_What the task asks:_ All lines after the one containing "Viewport: 1054px width, 442px height." are needed, along with that line itself. Please repeat them exactly through the end of the entries.

Stored data
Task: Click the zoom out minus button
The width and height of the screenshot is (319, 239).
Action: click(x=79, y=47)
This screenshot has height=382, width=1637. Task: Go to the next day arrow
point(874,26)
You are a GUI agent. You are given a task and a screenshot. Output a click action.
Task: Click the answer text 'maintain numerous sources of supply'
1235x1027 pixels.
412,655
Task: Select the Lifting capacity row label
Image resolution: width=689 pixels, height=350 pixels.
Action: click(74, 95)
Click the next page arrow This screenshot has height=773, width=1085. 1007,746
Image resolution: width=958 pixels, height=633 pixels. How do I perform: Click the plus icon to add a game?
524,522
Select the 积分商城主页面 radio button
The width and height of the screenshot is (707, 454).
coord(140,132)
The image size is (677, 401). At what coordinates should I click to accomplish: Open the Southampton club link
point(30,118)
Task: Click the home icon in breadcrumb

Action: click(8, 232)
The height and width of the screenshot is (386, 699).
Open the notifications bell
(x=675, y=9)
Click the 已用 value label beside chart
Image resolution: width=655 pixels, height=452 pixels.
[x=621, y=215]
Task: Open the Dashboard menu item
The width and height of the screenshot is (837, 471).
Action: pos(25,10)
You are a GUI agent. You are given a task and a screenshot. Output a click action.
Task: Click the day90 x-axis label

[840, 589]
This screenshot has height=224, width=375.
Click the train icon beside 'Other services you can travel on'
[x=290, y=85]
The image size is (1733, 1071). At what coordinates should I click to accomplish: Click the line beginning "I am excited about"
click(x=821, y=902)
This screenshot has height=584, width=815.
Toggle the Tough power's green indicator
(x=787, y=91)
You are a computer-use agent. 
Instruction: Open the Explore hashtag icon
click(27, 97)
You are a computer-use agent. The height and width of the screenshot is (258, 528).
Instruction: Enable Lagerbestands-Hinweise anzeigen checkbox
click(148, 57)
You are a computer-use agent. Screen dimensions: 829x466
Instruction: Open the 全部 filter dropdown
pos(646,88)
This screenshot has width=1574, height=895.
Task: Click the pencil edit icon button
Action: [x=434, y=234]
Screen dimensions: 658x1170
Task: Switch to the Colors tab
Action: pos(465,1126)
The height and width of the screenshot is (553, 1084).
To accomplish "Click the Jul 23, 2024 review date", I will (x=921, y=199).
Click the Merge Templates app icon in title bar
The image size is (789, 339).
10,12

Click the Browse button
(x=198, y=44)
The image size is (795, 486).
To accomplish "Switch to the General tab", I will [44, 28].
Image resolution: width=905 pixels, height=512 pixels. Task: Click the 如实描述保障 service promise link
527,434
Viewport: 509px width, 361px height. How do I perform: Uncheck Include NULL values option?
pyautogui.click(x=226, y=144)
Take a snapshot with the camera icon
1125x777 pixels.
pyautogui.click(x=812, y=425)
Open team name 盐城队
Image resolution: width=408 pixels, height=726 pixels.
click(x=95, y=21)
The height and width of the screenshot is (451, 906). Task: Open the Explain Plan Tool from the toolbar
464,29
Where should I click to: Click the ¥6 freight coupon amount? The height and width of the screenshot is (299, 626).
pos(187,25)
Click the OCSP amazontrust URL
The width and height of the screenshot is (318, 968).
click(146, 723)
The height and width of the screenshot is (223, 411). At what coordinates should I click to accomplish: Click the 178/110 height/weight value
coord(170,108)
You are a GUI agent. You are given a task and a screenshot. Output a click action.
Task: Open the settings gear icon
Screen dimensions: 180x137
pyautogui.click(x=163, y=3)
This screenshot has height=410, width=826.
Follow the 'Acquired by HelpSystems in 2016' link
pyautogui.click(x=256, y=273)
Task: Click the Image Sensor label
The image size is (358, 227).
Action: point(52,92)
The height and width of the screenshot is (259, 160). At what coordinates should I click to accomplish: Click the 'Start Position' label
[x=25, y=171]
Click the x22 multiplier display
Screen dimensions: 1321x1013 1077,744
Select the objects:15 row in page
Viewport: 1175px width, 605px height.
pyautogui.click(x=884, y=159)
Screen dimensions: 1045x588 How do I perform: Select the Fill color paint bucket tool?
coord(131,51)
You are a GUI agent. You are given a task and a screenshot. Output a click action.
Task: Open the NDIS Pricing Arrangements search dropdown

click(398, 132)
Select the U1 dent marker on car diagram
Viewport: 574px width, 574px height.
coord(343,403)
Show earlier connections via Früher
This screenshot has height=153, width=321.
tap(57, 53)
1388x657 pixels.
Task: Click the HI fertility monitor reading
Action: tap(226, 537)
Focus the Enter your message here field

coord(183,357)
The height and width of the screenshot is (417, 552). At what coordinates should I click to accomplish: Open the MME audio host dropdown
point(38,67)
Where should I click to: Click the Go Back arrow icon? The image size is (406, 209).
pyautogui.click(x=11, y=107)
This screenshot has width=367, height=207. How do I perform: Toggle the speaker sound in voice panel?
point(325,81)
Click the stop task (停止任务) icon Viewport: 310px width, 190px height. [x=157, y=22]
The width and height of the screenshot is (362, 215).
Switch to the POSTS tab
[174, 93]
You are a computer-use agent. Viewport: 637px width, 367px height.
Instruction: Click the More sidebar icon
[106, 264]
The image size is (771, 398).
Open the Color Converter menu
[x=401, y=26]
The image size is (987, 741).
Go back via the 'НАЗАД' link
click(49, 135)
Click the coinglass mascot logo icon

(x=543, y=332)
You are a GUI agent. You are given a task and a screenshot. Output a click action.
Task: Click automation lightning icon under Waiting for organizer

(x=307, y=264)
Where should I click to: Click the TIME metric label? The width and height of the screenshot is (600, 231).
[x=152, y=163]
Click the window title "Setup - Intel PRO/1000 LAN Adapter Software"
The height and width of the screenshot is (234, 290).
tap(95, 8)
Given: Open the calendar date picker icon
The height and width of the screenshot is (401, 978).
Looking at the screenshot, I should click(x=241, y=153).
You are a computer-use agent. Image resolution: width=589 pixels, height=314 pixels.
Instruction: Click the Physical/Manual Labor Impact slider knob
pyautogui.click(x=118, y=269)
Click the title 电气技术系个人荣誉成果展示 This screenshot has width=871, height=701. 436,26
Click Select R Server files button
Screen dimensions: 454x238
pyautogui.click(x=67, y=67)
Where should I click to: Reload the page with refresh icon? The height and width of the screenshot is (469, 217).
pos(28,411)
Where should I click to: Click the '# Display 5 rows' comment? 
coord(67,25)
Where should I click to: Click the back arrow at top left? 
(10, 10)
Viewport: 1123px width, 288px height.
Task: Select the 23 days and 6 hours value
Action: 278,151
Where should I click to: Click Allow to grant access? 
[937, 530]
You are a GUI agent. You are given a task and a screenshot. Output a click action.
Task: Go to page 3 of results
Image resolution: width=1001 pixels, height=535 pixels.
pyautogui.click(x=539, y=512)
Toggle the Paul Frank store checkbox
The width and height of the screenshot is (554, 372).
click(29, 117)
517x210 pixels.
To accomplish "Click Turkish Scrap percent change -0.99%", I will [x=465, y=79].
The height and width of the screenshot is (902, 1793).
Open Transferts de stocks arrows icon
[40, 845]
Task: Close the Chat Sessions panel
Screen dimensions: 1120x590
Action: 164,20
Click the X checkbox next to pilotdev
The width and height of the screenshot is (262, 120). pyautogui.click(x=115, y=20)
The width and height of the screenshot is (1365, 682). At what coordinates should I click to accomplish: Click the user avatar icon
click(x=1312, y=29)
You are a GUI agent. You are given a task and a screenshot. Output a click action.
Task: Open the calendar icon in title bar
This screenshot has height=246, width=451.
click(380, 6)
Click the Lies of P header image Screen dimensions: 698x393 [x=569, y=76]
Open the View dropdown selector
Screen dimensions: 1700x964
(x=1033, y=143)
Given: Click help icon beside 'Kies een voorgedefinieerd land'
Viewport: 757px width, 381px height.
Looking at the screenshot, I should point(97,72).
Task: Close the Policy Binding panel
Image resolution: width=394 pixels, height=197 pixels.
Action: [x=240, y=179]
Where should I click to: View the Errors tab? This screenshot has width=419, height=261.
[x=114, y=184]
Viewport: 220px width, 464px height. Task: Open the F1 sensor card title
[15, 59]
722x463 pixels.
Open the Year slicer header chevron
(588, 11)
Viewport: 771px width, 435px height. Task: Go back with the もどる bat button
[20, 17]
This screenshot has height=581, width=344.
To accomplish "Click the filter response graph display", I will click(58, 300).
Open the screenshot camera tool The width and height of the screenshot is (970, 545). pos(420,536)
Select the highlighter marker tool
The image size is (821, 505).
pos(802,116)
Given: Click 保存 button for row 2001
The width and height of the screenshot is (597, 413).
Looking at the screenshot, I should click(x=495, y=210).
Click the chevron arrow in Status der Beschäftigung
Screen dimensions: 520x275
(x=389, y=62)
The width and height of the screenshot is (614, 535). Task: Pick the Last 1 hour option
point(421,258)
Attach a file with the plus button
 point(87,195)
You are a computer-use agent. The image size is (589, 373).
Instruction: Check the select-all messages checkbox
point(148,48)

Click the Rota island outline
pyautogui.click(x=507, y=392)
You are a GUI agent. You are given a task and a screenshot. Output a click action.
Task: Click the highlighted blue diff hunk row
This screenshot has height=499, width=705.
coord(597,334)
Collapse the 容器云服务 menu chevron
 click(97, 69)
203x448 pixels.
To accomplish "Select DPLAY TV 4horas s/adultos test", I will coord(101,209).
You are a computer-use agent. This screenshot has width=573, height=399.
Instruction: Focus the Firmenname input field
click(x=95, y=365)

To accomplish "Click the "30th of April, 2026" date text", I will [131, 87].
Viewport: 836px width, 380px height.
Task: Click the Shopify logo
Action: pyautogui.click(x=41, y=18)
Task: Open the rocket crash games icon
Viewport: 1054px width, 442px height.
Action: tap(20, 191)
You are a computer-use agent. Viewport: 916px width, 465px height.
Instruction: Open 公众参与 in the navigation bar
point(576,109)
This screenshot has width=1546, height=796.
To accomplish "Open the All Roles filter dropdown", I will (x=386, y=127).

_Task solution:_
Viewport: 1054px width, 442px height.
Action: tap(20, 191)
You are a computer-use agent. Viewport: 916px width, 465px height.
Instruction: Open 公众参与 in the navigation bar
point(576,109)
This screenshot has width=1546, height=796.
To accomplish "Open the All Roles filter dropdown", I will (x=386, y=127).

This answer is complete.